Furthermore, the ECB is likely to extend bond buying beyond their March deadline. With all these risks on the horizon, it is hard to see EURUSD making any sustainable gains.

Chart: EURUSD 4-hour

Source: Macro

The week ahead

If the previous week was slow and plodding, this week will more than make up for it. It is chock full of major data, speeches from central bankers, and a month end portfolio rebalancing day. The 171st (ordinary) Opec Meeting on November 30 is poised to be a big deal, especially if the members can agree to meaningful production cuts. If that is not enough, the Italian referendum on December 4 will loom over euro trading all week.

Monday may be the quietest day of the week. There aren’t any data releases in Asia and a speech by European Central Bank president Mario Draghi is the only item of interest in Europe. Draghi’s speech will be parsed for clues as to the ECB’s intentions at the December 8 policy meeting.

Tuesday, Japan retail trade and employment data will be the key event in Asia. There is also a lot of data from the Eurozone and the US.

Wednesday should be very busy due to Opec news, data and month end portfolio rebalancing.

Thursday kicks off the final month of the year with a rash of PMI reports from around the world.

Friday is nonfarm payrolls day. An exceptionally poor May nonfarm payrolls (38,000 vs. forecast 162,000) released June 3, derailed what was expected to be a June rate hike in the US. Could it happen again?

The week that was

It was a short week for American and Japanese traders. It was mostly a boring one for traders everywhere else.

Monday started on a subdued note but not for long. AUDUSD traded softer as did Kiwi but not for long. Profit-takers emerged and the greenback gave back some of the previous week’s gains. EURUSD drifted lower in Asia but bounced in Europe, repeating the pattern during the New York session. Traders were mildly concerned about Wednesday’s Federal Open Market Committee meeting minutes and durable goods data. Sterling got a boost from talk of fiscal stimulus by the UK prime minister. Oil prices spurted higher on rumours that Russia, Iran and Iraq were all making nice, leading to speculation that Opec would reach a production cut agreement. A large earthquake in Japan sent USDJPY lower.

Tuesday saw mild US dollar selling pressure In Asia. AUDUSD and NZDUSD climbed, aided by a boost in commodity prices. USDJPY traded lower until tsunami fears from the earthquake abated. Then it recouped some of its losses. EURUSD was on a small roller-coaster rising, falling and then peaking at 106.57 in Europe. Those gains were erased by lunch time in New York on because of strong US housing data. Oil prices topped out at $49.20 just before the New York open and bottomed out at $47.12 by noontime in New York. Wall Street closed at a record high.

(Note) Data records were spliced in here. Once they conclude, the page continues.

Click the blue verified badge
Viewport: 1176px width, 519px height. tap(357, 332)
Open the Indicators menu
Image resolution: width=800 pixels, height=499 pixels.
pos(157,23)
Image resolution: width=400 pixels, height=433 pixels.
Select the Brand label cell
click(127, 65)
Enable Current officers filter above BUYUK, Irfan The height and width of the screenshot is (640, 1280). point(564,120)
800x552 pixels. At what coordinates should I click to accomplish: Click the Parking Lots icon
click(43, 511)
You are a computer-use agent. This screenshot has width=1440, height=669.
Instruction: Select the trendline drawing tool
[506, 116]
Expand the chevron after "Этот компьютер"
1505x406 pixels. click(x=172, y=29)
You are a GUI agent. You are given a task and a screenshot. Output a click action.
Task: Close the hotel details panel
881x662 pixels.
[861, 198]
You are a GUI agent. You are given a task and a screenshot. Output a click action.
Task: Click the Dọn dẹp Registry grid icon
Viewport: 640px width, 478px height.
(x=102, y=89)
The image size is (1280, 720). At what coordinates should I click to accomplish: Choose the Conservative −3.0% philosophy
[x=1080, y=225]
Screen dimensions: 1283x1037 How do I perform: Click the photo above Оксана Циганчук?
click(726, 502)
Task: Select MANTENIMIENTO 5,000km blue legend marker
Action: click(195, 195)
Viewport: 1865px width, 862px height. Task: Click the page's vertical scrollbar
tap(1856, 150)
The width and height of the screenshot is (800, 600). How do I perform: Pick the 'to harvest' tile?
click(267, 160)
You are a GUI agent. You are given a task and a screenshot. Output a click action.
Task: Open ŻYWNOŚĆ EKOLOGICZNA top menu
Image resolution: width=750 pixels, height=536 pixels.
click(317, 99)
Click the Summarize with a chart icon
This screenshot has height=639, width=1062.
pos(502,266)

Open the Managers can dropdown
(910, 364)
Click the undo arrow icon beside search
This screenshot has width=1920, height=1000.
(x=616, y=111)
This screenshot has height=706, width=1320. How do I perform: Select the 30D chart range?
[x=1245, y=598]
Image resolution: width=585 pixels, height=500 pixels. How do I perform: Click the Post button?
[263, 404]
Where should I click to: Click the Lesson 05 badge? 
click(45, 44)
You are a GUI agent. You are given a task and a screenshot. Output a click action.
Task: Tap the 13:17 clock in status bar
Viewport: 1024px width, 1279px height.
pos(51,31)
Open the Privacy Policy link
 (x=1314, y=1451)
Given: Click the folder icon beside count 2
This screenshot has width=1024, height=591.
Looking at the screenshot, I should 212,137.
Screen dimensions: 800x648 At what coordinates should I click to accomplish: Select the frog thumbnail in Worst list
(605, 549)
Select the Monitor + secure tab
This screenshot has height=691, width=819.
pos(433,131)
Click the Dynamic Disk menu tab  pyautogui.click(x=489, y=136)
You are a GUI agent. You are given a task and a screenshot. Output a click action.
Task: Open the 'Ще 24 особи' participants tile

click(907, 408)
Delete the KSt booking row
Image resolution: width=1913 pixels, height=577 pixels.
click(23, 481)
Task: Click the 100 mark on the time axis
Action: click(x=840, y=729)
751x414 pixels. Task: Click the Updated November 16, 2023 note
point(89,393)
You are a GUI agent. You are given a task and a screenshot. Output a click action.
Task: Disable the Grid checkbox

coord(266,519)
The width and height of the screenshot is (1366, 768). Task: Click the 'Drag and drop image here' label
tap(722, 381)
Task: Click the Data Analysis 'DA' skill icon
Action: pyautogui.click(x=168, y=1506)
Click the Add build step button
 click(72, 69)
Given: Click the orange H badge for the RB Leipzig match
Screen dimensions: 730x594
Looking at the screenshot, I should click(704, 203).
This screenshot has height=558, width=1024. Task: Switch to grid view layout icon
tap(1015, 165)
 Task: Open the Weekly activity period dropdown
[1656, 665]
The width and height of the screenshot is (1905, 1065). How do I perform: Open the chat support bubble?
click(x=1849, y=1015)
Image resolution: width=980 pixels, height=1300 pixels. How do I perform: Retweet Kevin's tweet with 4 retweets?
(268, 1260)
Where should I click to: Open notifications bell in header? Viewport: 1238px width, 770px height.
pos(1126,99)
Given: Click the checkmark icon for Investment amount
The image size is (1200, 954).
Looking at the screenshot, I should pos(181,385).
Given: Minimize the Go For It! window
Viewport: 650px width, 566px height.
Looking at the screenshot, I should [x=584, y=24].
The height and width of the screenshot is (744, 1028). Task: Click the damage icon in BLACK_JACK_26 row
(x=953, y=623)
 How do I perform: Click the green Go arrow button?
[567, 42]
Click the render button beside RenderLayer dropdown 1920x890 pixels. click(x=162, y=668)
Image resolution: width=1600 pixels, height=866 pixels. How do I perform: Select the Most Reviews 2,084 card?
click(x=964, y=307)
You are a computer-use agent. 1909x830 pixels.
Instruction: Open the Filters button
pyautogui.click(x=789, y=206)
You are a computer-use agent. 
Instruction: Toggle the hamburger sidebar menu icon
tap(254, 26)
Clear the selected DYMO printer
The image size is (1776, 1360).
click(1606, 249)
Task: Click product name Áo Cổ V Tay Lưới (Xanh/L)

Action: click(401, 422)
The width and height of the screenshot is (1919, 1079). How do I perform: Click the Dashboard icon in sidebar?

On Wednesday, range trading was the name of the game in Asia and Europe. Aussie and Kiwi drifted higher but the move was reversed during European hours. USDJPY traded choppily within a 110.30-111.30 band. EURUSD traded sideways in a 1.0600-45 range. Sterling traded with a negative bias. That changed in early New York trading. The UK Chancellor of the Exchequer delivered the Autumn Statement and the conclusion was that the new fiscal stimulus measures were good for sterling. Can you say short squeeze? GBPUSD rallied from 1.2360-1.2470 before slipping into the New York close. A far better than expected US durable goods report and strong consumer confidence was like Red Bull to the greenback. (It gave the dollar wings).

The FOMC meeting minutes were released in the afternoon. The reaction was extremely subdued. That was partly because they didn’t provide any fresh information but mainly because most traders had left for their Thanksgiving holiday.

Thursday, the US was closed for Thanksgiving. In Asia, the dollar edged higher due to the strong data seen earlier, during the US session although with lighter than usual volumes. USDJPY climbed from 112.30 to 113.55 but backed off into the European open. It spent the rest of the day drifting slightly higher. EURUSD chopped around within a 1.0540-85 range. Sterling kept a bullish bias while consolidating Wednesday’s gains. Oil prices flat-lined.

Friday, the US dollar gave back some gains on profit-taking ahead of the weekend. US markets operated with a skeleton crew due to the Thanksgiving holiday and their equity markets closed at 1:00 pm EST.